Will your future clothes be made of algae?
ANI | Updated: May 06, 2021 09:06 IST
Amsterdam [Netherlands], May 6 (ANI): For the first time, an international team of researchers from the University of Rochester and Delft University of Technology in the Netherlands used 3D printers and a novel bioprinting technique to print algae into living, photosynthetic materials that are tough and resilient.
Living materials, which are made by housing biological cells within a non-living matrix, have gained popularity in recent years as scientists recognize that often the most robust materials are those that mimic nature.
The research is published in the journal Advanced Functional Materials.

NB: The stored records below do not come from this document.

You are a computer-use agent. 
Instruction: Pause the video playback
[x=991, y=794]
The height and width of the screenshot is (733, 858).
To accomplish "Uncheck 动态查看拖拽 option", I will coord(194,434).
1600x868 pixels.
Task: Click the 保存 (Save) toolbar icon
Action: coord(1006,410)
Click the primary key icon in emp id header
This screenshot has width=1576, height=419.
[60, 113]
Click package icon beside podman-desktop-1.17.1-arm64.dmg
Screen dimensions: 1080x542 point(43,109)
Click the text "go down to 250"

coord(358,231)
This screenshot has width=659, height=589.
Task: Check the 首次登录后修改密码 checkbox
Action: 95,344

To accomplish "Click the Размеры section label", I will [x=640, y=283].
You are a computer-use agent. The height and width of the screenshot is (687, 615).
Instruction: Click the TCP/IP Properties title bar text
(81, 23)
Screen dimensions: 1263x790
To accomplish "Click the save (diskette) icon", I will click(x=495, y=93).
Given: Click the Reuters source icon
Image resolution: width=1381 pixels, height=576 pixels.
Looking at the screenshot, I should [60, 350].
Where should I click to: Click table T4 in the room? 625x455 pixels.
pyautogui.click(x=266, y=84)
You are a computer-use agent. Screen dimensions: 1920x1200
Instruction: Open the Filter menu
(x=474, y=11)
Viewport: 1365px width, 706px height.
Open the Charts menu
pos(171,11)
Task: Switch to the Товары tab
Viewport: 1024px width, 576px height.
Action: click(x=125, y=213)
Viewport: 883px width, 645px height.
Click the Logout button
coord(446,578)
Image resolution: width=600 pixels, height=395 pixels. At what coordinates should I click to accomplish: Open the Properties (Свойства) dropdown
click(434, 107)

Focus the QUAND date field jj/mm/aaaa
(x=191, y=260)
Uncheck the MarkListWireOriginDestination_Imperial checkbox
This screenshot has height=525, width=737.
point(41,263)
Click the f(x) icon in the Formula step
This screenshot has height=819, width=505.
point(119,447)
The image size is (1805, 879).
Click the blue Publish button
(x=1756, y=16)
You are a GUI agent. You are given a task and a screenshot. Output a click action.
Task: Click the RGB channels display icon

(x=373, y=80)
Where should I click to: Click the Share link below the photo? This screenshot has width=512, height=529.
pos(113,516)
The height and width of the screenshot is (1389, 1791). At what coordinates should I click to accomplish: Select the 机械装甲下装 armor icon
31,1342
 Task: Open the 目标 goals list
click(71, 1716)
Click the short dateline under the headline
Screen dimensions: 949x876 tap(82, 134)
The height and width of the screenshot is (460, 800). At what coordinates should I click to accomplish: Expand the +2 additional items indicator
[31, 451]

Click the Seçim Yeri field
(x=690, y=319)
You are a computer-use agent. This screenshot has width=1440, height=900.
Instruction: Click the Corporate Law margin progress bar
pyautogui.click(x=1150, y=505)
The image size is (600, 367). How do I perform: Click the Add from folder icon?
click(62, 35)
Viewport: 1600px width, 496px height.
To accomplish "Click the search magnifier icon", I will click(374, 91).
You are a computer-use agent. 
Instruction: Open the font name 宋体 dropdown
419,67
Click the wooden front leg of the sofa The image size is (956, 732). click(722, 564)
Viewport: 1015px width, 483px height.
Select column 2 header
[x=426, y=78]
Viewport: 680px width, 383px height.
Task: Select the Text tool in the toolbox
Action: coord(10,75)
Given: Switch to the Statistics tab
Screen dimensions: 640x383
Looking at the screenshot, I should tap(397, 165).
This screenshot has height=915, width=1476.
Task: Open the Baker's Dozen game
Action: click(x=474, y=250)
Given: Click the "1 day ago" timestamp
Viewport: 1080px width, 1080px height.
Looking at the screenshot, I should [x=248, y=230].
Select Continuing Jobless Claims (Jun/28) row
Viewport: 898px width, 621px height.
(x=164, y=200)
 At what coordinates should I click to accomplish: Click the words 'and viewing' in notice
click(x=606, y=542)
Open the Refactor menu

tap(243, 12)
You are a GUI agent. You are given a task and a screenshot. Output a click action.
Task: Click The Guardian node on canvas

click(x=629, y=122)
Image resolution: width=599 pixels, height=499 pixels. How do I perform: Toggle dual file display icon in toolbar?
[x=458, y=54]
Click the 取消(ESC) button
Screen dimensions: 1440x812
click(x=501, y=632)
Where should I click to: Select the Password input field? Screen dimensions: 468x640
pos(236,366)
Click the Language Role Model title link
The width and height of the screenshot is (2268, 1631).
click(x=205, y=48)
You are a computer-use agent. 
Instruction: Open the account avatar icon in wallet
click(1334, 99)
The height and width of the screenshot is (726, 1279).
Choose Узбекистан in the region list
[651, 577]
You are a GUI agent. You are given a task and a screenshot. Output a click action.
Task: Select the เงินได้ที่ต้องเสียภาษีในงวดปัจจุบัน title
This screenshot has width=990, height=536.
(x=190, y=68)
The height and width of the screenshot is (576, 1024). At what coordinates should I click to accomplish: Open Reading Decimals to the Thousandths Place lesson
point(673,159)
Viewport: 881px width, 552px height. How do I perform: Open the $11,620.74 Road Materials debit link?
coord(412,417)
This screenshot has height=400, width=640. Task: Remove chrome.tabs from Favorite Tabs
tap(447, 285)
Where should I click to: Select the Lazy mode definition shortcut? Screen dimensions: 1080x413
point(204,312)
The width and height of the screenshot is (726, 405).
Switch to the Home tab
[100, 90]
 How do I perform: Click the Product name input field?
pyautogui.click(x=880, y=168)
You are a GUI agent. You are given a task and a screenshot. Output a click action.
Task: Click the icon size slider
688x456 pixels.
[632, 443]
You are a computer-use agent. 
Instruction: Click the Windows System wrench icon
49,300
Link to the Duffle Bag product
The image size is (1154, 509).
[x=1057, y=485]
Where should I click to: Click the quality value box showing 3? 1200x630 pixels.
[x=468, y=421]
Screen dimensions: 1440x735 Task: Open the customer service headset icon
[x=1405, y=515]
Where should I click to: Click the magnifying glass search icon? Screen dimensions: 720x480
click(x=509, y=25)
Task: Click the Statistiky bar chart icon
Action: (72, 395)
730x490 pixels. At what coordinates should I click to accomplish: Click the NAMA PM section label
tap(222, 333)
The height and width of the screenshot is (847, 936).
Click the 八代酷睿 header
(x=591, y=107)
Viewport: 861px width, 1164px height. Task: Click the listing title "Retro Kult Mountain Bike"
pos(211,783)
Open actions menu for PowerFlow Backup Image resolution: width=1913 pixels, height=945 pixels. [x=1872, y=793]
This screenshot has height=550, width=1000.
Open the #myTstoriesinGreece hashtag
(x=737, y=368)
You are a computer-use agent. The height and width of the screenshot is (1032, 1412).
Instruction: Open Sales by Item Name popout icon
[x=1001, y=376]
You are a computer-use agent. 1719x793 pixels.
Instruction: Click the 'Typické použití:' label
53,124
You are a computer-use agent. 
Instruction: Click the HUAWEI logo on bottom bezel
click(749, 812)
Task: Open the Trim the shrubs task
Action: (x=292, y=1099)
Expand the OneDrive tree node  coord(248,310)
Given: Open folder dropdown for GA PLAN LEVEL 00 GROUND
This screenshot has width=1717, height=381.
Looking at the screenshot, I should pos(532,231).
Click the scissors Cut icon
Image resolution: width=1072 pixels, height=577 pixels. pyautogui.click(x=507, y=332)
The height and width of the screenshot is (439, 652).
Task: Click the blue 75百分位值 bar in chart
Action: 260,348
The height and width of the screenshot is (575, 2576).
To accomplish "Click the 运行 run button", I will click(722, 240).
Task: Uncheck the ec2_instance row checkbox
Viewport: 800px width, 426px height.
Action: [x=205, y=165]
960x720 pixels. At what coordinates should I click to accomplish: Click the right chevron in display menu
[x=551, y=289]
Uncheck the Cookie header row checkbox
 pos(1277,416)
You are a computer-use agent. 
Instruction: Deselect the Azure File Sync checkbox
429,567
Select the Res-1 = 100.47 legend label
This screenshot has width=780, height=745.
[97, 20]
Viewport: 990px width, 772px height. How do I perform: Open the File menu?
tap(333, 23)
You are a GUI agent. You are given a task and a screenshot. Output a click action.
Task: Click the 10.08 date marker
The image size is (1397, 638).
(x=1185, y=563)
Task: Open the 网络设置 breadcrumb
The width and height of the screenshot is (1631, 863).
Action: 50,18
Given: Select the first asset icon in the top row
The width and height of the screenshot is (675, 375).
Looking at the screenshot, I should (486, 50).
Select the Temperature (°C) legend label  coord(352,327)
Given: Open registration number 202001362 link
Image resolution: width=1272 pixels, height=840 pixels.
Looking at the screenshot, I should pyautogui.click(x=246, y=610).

"Three-dimensional printing is a powerful technology for fabrication of living functional materials that have a huge potential in a wide range of environmental and human-based applications," says Srikkanth Balasubramanian, a postdoctoral research associate at Delft and the first author of the paper.
"We provide the first example of an engineered photosynthetic material that is physically robust enough to be deployed in real-life applications."
To create the photosynthetic materials, the researchers began with non-living bacterial cellulose -- an organic compound that is produced and excreted by bacteria. Bacterial cellulose has many unique mechanical properties, including its flexibility, toughness, strength, and ability to retain its shape, even when twisted, crushed, or otherwise physically distorted.
The bacterial cellulose is like the paper in a printer while living microalgae acts as the ink. The researchers used a 3D printer to deposit living algae onto the bacterial cellulose.
The combination of living (microalgae) and nonliving (bacterial cellulose) components resulted in a unique material that has the photosynthetic quality of the algae and the robustness of the bacterial cellulose; the material is tough and resilient while also eco-friendly, biodegradable, and simple and scalable to produce.
The plant-like nature of the material means it can use photosynthesis to "feed" itself over periods of many weeks, and it is also able to be regenerated -- a small sample of the material can be grown on-site to make more materials.